Manufacturing Day at Penn State DuBois highlights local career opportunities

A Manufacturing Day presentation.

Daudi Waryoba, assistant professor of engineering at Penn State DuBois, explains the production process of powder metal parts during a Manufacturing Day presentation Oct.7.

Credit: Steve Harmic

DUBOIS, Pa. — More than 130 people, including area middle and high school students, elected officials, and manufacturing industry representatives, took part in Manufacturing Day at Penn State DuBois on Friday, Oct. 7. Those attending learned about a significant need within areas of the manufacturing industry for skilled and well-educated workers. Professionals representing local companies at the event said they have more jobs available than they have people to fill them, and hope that initiatives like Manufacturing Day can raise awareness that there is opportunity in the region for successful careers.

"We are experiencing a real shortage," said Stephanie Geitner, a product engineer with Comte Manufacturing. "We are constantly accepting applications; it never shuts off. But, people move away because they aren't aware of the manufacturing jobs that are here, or even of the industry itself."

According to the National Association of Manufacturers, more than 3.5 million manufacturing jobs will be needed nationwide over the course of the next decade, and 2 million jobs are expected not to be filled due to the skills gap. Additionally, 80 percent of manufacturers report a moderate or serious shortage of qualified applicants for skilled and highly-skilled positions.

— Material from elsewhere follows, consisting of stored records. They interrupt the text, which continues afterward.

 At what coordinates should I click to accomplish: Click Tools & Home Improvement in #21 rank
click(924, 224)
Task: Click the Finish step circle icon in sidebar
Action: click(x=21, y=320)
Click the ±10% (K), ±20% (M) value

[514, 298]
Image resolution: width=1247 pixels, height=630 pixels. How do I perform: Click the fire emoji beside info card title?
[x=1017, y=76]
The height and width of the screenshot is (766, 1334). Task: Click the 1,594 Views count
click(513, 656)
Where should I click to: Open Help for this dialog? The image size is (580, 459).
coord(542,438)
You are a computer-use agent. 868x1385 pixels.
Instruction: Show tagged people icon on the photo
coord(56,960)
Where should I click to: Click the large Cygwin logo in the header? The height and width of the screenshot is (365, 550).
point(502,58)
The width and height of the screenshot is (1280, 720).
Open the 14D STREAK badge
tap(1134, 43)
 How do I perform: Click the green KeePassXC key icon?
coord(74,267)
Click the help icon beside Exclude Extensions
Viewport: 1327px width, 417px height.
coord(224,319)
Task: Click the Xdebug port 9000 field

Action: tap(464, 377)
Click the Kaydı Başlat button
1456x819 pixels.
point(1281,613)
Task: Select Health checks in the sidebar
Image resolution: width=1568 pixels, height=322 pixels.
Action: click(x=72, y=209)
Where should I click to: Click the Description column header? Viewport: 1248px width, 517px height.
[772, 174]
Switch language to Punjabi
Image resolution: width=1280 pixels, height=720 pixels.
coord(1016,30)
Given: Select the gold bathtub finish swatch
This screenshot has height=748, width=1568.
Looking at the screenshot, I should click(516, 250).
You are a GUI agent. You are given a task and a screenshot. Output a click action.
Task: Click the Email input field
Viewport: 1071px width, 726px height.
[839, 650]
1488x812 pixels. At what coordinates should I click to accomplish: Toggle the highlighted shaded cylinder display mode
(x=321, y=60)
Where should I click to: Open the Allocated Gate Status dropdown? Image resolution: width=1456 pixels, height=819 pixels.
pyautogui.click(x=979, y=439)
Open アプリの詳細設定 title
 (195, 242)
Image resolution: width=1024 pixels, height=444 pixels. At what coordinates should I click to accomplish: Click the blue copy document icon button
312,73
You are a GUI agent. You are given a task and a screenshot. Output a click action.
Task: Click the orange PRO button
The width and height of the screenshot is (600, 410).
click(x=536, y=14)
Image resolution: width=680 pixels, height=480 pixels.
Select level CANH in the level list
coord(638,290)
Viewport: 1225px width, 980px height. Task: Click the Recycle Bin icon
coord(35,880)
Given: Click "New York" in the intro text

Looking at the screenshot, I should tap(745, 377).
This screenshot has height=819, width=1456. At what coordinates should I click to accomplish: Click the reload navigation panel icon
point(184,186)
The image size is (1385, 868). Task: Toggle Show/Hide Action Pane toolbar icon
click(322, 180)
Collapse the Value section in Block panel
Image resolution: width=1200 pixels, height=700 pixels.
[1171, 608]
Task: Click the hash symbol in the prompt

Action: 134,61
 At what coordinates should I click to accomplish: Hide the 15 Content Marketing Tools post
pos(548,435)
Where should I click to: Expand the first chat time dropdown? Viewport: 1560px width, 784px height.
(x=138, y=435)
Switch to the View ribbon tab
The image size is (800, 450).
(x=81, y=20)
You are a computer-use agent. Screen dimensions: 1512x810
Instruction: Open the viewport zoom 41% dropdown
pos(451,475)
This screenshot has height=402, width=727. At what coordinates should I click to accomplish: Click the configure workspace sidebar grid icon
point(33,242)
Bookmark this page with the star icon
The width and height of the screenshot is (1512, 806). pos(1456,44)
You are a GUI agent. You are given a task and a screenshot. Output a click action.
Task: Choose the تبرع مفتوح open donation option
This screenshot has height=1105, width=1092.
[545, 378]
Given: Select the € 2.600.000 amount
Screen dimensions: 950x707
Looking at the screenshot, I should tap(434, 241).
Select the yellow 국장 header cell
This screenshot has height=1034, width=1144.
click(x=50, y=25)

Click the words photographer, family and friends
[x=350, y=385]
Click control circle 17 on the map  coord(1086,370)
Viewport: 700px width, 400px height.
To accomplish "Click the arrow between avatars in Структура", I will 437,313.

To help make the community more aware of these opportunities during Manufacturing Day, all guests had the opportunity to take part in a product design exercise using computer drafting tools, received tours of campus engineering labs and production labs, and learned more about engineering degree programs offered at Penn State DuBois that can prepare individuals to launch careers in a variety of fields. Presentations were also made by faculty members in the campus engineering programs.

Another message organizers at Penn State DuBois hope to spread is that working manufacturing isn't what it used to be. "We need to let our young people see that 21st century manufacturing is all about using technology," said Associate Director of Academic Affairs and Outreach Carolyn Jacobson. "It's engaging. It's not assembly lines. We need to show young people that there are very good jobs right here in the area. There are jobs waiting for them right now."

Jacobson explained that 12 million Americans are currently employed in manufacturing fields, and in 2013, the average annual salary of those employees was $69,000. She said these include jobs in areas such as powder metals, machining, chemical production, food and beverage production, paper production, and more. Additionally, according to the National Association of Manufacturers, total output from manufacturing in Pennsylvania in 2013 totaled $77.37 billion.

Manufacturing Day is a national event supported by a group of industry sponsors and co-producers. Events were held at more than 2,000 locations across the country, intended to addresses common misperceptions about manufacturing by giving manufacturers and educational institutions an opportunity to open their doors and show, in a coordinated effort, what manufacturing is about.